▸ Exercise set
[a] Condense the paragraph of the tuberculosis text that begins "A resurgence of disease from M. tuberculosis," keeping its main facts.
[b] Pick up the tuberculosis text after its final sentence and continue it.

▸ Text provided
+ + + +

A resurgence of disease from M. tuberculosis was associated with the AIDS epidemic in many areas of the United States. Between 1980 and 1987, the number of cases of tuberculosis among non-Hispanic blacks in New York City nearly doubled (699 to 1250). In the prison system, there was a more than six-fold rise among inmates infected with tuberculosis, the vast majority of whom were also HIV positive. It is estimated that 10 percent of the 88 million new cases of tuberculosis seen worldwide between 1990 and 1999 and 14 percent of the deaths are attributable to co-infection with HIV.

T.B. and Chemotherapy
Drug therapy, first introduced in the 1940s, is the main treatment for tuberculosis. For active tuberculosis cases, doctors usuall prescribe at least two drugs given concurrently. Two drugs are used because treatment with only one drug can breed resistant strains of M. tuberculosis. Before the discovery of this technique, a majority of patients relapsed following treatment with a single drug.

So-called "first line" drugs, normally given to tuberculosis sufferers for a minimum of six months, include: Isoniazid (INH), rifampin, streptomycin and pyrizinamide (PZA).

Extrapulmonary tuberculosis, or tuberculosis that affects organs other than the lungs, is usually treated with the same regimen as pulmonary tuberculosis. Children receive similar treament but with two exceptions. First, dosages must be adjusted for weight and age. Second, ethambutol, a drug which can damage the optic nerve that controls vision, is usually not given to very young children because of the difficulty of administering eye examinations to young children.

+ + + +

▸ Exercise data

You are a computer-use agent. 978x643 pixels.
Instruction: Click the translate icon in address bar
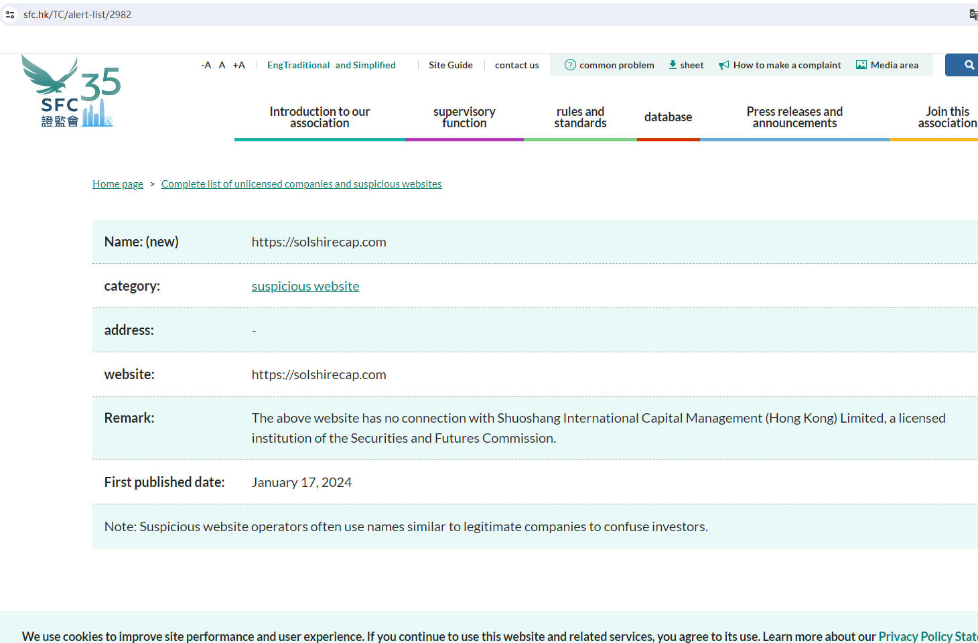tap(973, 15)
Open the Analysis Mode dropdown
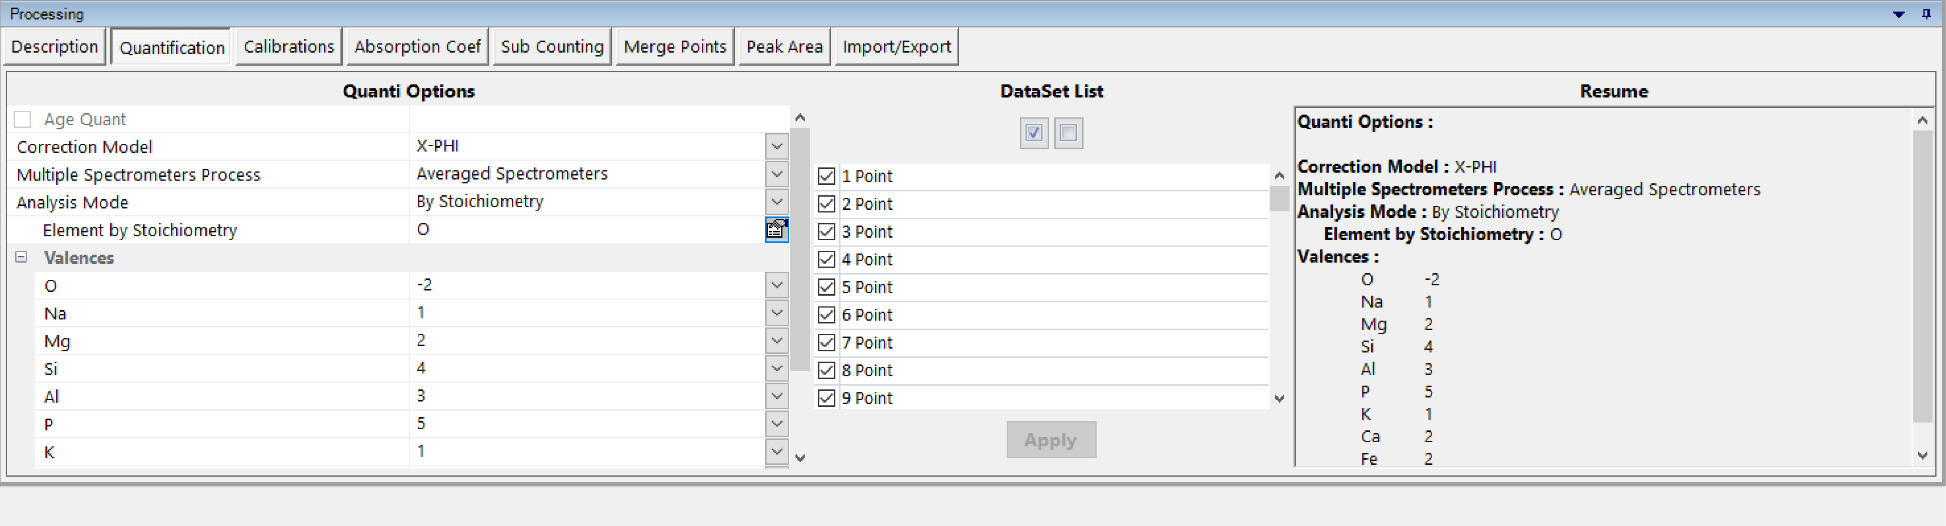This screenshot has height=526, width=1946. [x=776, y=202]
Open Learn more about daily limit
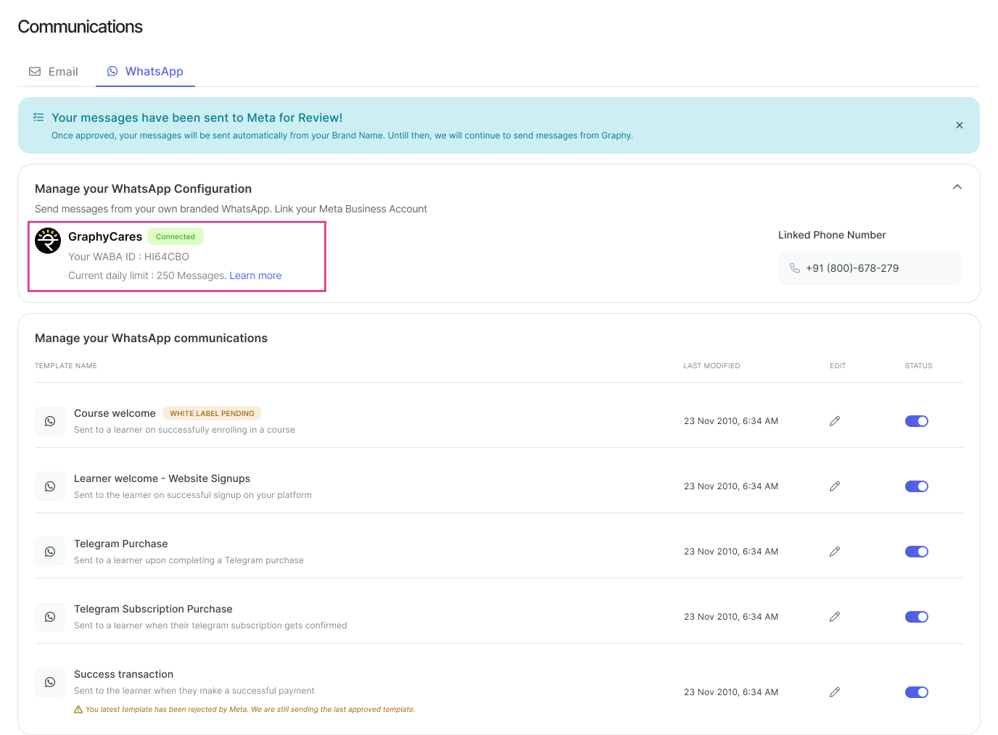998x735 pixels. pos(255,275)
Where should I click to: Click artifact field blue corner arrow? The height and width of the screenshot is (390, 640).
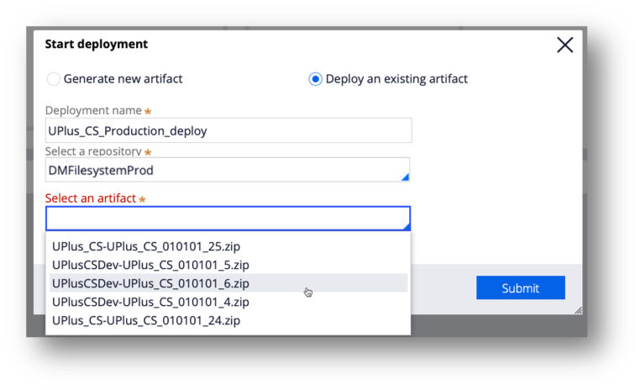pos(407,226)
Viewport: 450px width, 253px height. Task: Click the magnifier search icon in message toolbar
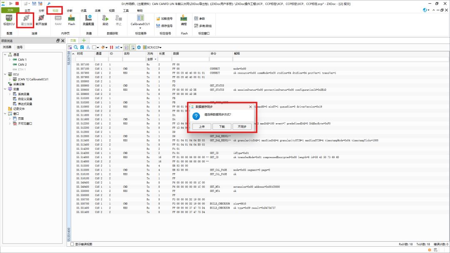(x=76, y=47)
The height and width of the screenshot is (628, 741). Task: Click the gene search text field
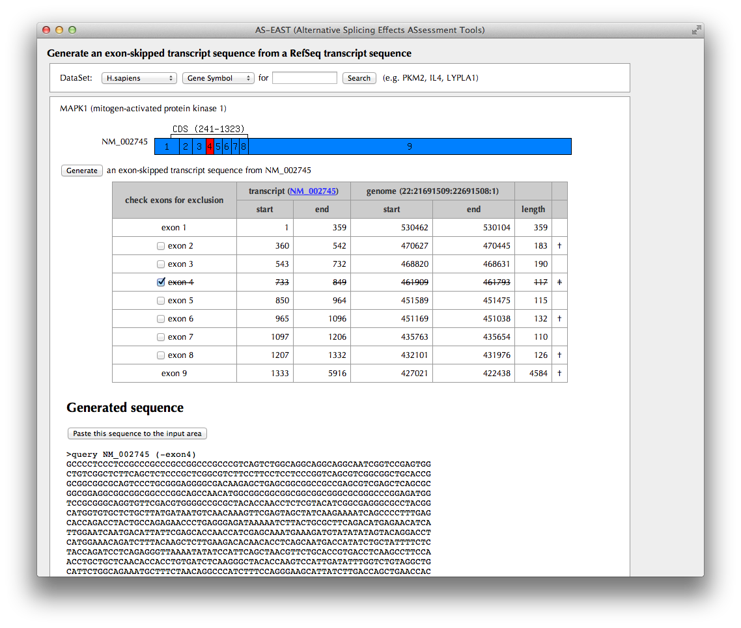tap(304, 78)
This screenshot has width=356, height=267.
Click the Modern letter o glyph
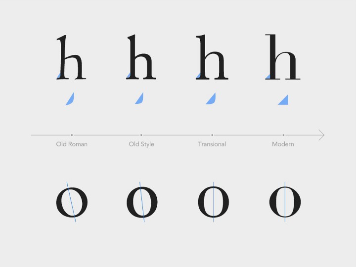click(285, 202)
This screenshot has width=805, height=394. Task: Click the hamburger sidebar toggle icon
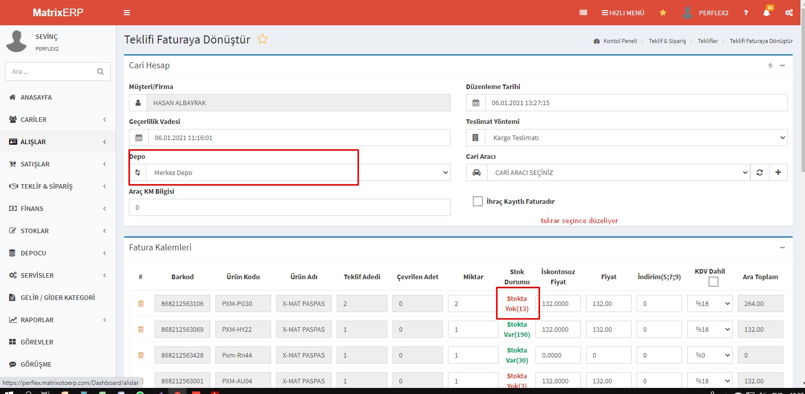click(x=127, y=13)
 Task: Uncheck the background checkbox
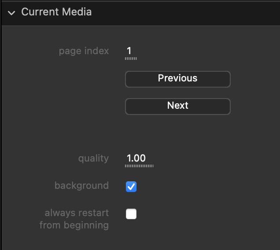click(x=131, y=187)
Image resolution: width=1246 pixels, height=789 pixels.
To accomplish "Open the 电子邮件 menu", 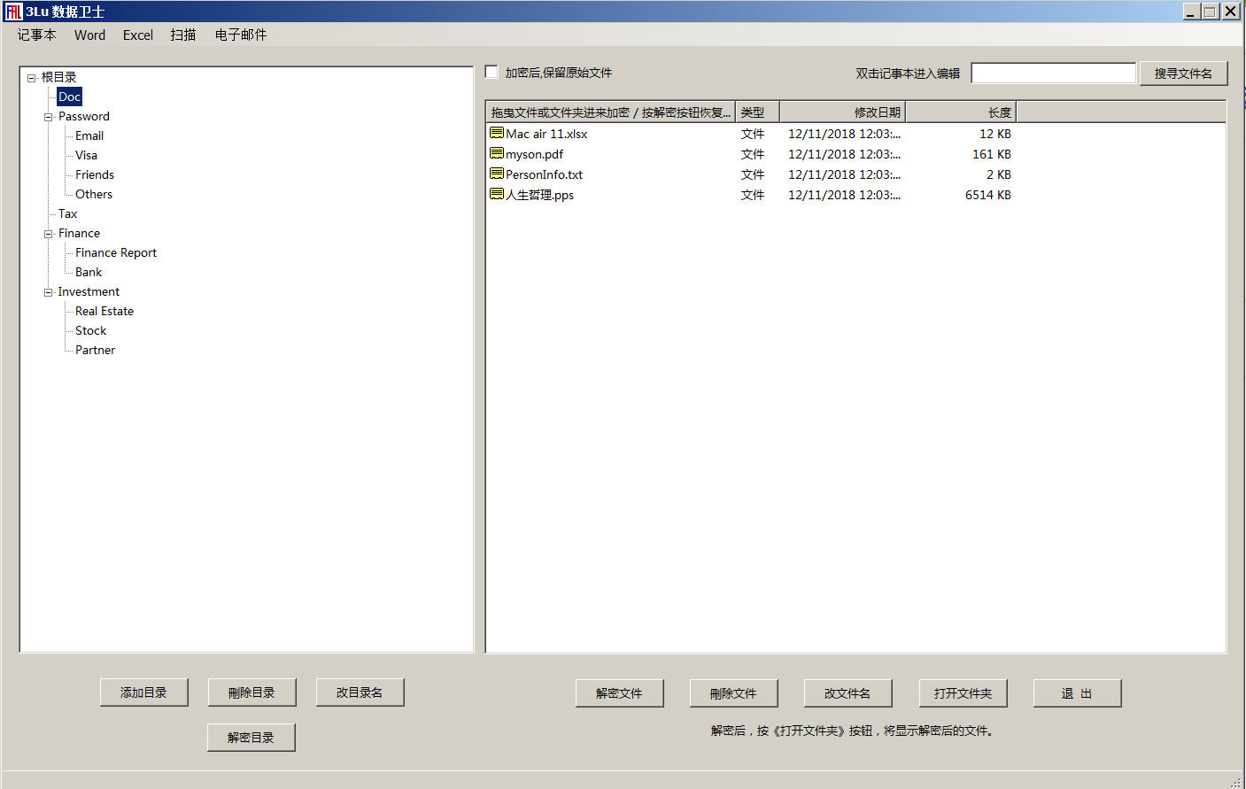I will coord(240,35).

+ + + +

▸ Answers for this exercise
[a] In many areas of the United States, the AIDS epidemic was linked to a resurgence of tuberculosis. From 1980 to 1987, tuberculosis cases among non-Hispanic blacks in New York City nearly doubled, from 699 to 1250. Among prison inmates, tuberculosis infections rose more than six-fold, and most of those infected were also HIV positive. Worldwide, an estimated 10 percent of the 88 million new tuberculosis cases from 1990 to 1999, and 14 percent of the deaths, are attributed to HIV co-infection.

[b]
Drug resistance has become more and more of a problem in treating tuberculosis. Patient non-compliance is a major contributing factor in the development of drug-resistant T.B.. When patients fail to take their anti-tuberculosis drugs for the proper length of time to totally eradicate the infection, drug-resistant strains have a better chance of surviving. In many Third World countries and in certain areas of New York City, the prevalence of multi-drug resistant (MDR-TB) organisms may well be greater than 30 percent.

Treatment of TB strains that are resistant to only one agent is accomplished fairly easily by turning to other first line agents. The cure rate for these cases is 90% or higher. When the organism is resistant to more than one agent, however, second line drugs must be used; many of these require much longer courses of treatment to be effective.

In the beginning, MDR-TB was a major problem for those with HIV. While the cure rate for non-HIV patients approached 90 percent, MDR-TB once killed a very high percentage of infected HIV patients in a short period of time. As better treatments have been developed for HIV patients, however, the outlook for those with both HIV and MDR-TB has also improved.

Public Policy and the Law
The return of pulmonary tuberculosis in the U.S. and the emergence of MDR-TB have renewed an old debate on how far public health measures should go to control the new epidemic. To deal with the problem of non-compliance, public health officials launched a program called Directly Observed Therapy (DOT), in which patients are closely monitored to make sure they are taking their medicine. While proposals for across-the-board, mandatory DOT therapy have been widely rejected, a limited DOT program in New York City has led to a documented decline in new cases of tuberculosis.

Several factors have contributed to the return of tuberculosis in the United States. They include HIV infection, homelesness and other changing social conditions, and an increase in immigration from high prevalence areas abroad. All of these issues must be addressed if the epidemic is to be dealt with successfully.

While tuberculosis has been allowed to make a comeback in the U.S., thanks to the emergence of drug resistant strains of the disease and the susceptibility of HIV patients to mycobacterial infections, improvement in the diagnosis and treatment of these diseases, our growing success in treating HIV and a renewed public health effort have put us back on course to control and possibly even eliminate tuberculosis in the U.S. once and for all. By contrast, prospects for the war against tuberculosis in most of the rest of the world are very poor, mainly because of the HIV epidemic.